[Dataset items]
■ ■ ■ ■
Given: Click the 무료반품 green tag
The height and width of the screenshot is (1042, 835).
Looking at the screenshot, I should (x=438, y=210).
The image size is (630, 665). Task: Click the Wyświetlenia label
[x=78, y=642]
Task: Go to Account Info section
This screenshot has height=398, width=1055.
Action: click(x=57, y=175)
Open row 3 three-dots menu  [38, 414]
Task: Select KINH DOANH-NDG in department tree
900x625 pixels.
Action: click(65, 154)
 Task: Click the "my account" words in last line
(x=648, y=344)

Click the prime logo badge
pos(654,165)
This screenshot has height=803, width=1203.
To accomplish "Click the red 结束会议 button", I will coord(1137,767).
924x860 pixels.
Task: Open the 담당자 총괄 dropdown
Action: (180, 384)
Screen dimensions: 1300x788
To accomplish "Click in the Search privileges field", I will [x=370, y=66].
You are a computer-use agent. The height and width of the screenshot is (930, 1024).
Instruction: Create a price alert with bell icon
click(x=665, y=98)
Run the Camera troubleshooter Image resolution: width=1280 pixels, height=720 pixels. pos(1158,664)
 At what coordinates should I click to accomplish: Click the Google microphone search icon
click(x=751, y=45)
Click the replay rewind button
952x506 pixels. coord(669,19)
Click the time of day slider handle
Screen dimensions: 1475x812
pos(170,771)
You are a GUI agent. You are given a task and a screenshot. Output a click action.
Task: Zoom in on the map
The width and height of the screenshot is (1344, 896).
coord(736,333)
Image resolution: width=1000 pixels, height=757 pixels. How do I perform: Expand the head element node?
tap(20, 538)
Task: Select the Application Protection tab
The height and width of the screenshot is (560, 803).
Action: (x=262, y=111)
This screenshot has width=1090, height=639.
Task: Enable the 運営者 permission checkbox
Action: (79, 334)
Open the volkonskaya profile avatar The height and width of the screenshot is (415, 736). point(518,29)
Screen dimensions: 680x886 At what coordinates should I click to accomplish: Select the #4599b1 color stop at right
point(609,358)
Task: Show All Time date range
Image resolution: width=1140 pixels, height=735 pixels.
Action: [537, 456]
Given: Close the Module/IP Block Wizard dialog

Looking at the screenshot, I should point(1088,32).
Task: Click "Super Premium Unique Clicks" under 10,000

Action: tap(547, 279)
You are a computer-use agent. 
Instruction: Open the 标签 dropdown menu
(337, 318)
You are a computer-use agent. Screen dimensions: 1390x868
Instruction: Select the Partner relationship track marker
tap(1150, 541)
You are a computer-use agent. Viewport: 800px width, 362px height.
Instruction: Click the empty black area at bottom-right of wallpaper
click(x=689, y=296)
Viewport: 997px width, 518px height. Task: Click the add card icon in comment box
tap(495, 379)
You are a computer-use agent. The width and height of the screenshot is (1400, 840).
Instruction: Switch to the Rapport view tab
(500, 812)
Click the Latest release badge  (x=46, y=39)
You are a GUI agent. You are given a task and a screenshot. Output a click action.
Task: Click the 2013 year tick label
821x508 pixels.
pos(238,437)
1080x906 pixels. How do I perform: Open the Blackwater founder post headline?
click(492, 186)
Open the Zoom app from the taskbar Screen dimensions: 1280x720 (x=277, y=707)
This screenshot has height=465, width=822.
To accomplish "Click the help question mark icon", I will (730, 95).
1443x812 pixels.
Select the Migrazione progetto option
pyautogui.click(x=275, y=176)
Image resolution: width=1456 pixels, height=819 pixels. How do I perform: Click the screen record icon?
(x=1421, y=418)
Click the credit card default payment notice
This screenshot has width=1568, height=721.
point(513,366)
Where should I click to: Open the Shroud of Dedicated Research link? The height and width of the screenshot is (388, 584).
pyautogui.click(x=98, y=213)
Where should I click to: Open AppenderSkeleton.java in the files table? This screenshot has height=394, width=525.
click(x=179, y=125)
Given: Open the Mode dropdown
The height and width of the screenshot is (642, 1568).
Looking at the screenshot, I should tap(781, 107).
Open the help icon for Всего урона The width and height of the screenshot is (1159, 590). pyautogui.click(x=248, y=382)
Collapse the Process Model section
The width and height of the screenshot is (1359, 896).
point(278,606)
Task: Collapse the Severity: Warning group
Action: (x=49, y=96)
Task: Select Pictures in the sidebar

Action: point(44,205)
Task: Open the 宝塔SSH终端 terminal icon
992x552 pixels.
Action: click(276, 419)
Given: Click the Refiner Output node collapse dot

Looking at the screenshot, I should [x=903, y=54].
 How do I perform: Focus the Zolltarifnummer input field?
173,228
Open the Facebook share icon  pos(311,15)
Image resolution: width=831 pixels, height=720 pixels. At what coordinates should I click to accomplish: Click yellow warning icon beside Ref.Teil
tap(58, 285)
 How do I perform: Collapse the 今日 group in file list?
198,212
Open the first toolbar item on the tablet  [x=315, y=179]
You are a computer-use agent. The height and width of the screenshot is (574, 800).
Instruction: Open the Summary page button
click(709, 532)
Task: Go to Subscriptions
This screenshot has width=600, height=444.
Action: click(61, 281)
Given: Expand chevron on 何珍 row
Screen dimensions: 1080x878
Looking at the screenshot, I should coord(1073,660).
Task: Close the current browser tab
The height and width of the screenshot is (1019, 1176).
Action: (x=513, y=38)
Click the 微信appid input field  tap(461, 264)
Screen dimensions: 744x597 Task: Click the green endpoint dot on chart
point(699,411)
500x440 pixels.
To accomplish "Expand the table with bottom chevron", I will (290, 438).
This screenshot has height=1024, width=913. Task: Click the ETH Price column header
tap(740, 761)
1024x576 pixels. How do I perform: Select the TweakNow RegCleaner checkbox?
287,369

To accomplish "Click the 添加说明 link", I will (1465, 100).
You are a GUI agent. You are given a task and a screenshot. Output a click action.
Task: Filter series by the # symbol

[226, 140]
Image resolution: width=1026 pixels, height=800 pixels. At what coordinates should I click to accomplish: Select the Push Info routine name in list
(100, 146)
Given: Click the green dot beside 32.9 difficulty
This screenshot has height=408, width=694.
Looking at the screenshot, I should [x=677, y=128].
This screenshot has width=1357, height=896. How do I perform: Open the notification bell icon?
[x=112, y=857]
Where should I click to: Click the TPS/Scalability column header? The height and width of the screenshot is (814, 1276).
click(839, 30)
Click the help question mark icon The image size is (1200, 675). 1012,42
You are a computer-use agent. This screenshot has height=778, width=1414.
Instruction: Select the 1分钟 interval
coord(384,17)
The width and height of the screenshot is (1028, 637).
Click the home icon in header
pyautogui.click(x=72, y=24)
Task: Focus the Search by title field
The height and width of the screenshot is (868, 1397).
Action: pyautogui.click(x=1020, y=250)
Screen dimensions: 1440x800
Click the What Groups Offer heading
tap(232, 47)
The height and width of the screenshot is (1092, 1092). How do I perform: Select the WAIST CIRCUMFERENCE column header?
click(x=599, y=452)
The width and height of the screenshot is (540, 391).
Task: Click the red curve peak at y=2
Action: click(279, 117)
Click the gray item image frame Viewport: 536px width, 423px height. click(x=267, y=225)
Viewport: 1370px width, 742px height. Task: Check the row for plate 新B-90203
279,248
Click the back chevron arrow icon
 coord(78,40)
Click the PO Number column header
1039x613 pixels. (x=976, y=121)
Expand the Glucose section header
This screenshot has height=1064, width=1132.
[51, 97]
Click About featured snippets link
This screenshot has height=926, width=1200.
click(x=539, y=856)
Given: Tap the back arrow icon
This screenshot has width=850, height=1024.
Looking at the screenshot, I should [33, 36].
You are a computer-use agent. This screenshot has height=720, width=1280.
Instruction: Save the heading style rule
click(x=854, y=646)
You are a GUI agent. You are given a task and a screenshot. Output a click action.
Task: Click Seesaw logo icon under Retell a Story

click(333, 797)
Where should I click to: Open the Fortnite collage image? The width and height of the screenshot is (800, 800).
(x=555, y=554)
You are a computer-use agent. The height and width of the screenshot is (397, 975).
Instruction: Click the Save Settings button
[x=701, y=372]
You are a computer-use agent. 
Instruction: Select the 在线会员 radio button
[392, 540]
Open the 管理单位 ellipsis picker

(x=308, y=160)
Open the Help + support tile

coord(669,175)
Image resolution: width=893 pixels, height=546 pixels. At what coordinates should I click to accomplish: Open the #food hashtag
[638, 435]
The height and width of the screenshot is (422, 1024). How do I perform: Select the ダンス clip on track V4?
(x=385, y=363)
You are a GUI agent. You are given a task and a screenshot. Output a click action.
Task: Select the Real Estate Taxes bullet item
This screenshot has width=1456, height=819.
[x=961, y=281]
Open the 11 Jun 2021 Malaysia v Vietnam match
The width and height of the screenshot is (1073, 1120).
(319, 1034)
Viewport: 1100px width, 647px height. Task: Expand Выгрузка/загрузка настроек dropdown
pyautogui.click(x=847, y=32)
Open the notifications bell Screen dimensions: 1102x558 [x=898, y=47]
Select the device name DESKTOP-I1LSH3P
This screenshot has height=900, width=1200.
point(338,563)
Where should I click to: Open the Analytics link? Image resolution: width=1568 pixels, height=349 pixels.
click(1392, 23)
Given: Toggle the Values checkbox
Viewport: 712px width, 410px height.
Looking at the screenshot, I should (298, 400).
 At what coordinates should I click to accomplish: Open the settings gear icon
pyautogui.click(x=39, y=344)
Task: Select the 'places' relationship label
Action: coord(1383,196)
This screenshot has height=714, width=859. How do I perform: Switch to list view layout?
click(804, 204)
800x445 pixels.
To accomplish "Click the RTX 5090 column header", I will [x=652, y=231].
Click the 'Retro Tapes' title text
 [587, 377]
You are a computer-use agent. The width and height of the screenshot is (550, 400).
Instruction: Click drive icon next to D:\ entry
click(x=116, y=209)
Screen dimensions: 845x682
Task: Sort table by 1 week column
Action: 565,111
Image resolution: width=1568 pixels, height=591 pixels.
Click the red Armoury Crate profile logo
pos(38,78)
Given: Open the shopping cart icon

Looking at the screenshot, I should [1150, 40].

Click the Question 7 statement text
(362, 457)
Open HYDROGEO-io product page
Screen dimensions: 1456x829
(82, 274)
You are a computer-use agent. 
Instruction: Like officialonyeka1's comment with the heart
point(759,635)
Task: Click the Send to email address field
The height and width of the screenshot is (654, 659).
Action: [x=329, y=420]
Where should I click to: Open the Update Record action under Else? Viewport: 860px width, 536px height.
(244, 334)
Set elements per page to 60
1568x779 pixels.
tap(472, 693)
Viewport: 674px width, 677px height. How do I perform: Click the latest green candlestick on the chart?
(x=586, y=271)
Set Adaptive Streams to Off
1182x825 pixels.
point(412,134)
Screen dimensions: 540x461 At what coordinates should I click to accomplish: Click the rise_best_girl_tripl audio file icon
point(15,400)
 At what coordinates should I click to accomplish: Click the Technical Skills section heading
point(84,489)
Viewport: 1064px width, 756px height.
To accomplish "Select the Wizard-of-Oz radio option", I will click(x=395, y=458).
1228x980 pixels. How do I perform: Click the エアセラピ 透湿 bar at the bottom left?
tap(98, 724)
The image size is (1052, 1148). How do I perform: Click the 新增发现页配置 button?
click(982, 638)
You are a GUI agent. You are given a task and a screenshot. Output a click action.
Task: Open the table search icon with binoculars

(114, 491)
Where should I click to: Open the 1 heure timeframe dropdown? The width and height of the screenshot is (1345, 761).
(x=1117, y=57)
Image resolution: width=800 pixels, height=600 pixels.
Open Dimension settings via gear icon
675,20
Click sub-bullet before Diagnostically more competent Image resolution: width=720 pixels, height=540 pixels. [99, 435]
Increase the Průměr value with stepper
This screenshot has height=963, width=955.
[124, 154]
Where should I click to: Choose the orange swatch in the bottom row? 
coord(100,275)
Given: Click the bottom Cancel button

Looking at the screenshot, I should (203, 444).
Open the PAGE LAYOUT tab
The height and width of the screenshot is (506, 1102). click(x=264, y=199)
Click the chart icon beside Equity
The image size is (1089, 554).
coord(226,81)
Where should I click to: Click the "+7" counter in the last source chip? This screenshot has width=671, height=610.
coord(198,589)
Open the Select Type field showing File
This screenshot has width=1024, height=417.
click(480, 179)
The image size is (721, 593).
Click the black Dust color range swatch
■ ■ ■ ■
### Aim of the exercise
Print the records above verbatim from their first line to the line containing "This screenshot has height=803, width=1203.", both included, and stop there.

### Response area
Given: Click the 무료반품 green tag
The height and width of the screenshot is (1042, 835).
Looking at the screenshot, I should (x=438, y=210).
The image size is (630, 665). Task: Click the Wyświetlenia label
[x=78, y=642]
Task: Go to Account Info section
This screenshot has height=398, width=1055.
Action: click(x=57, y=175)
Open row 3 three-dots menu  [38, 414]
Task: Select KINH DOANH-NDG in department tree
900x625 pixels.
Action: click(65, 154)
 Task: Click the "my account" words in last line
(x=648, y=344)

Click the prime logo badge
pos(654,165)
This screenshot has height=803, width=1203.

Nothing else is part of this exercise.